Reproduce the records verbatim from the line with "The height and" to the line with "center [76, 416].", both of those lines included, and omit the pictures.

[[ PROVIDED DATA, beginning ]]

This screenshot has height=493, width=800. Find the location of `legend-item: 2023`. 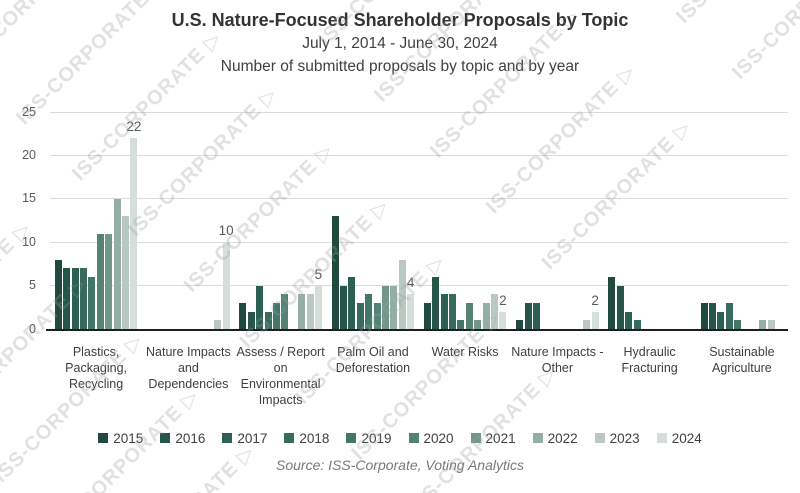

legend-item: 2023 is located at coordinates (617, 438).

[[ PROVIDED DATA, end ]]
[[ PROVIDED DATA, beginning ]]

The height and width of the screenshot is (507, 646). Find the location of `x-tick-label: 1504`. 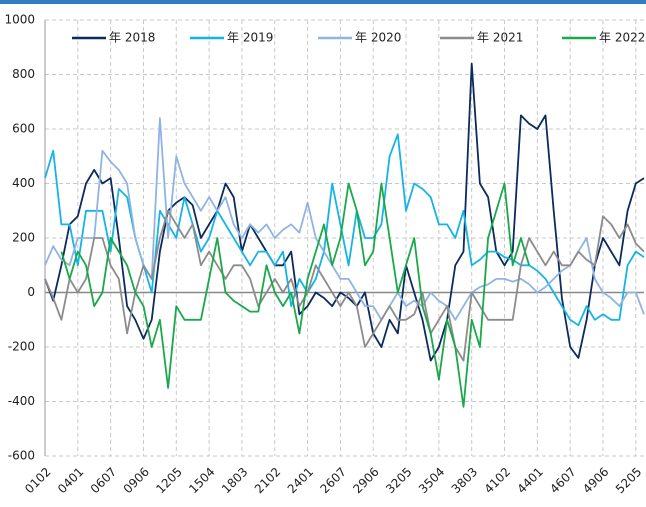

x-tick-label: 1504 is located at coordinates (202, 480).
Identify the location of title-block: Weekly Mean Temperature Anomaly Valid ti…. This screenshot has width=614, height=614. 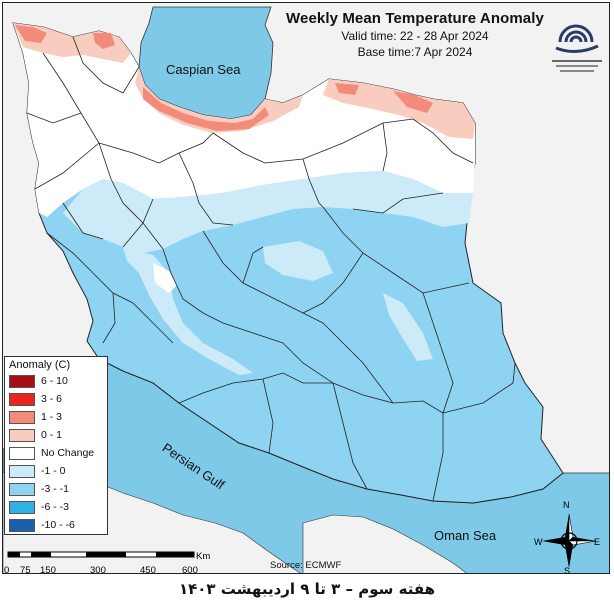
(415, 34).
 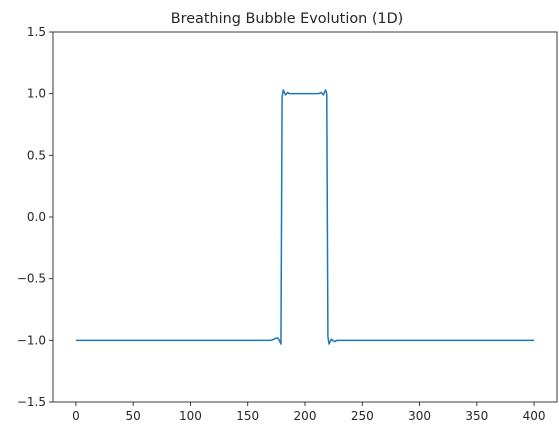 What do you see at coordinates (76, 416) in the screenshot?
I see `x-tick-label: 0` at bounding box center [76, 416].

[[ PROVIDED DATA, end ]]
[[ PROVIDED DATA, beginning ]]

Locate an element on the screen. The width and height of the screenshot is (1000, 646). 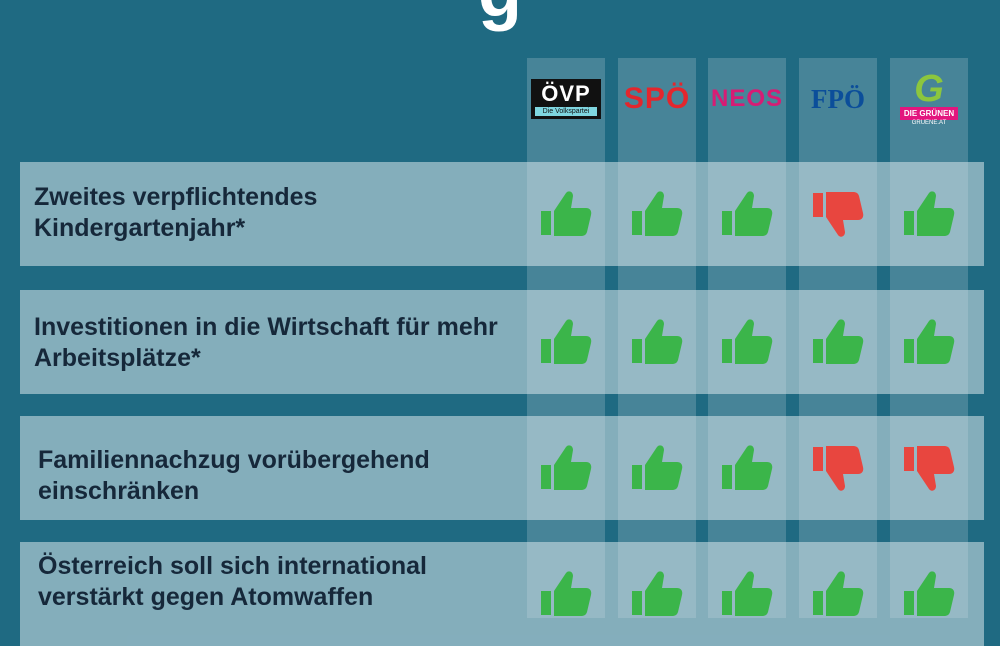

[[ PROVIDED DATA, end ]]

**ANSWER AREA:**
The height and width of the screenshot is (507, 646). Find the location of `x-tick-label: 1504`. 

x-tick-label: 1504 is located at coordinates (202, 480).
Identify the location of title-block: Weekly Mean Temperature Anomaly Valid ti…. This screenshot has width=614, height=614. 
(415, 34).
  What do you see at coordinates (76, 416) in the screenshot?
I see `x-tick-label: 0` at bounding box center [76, 416].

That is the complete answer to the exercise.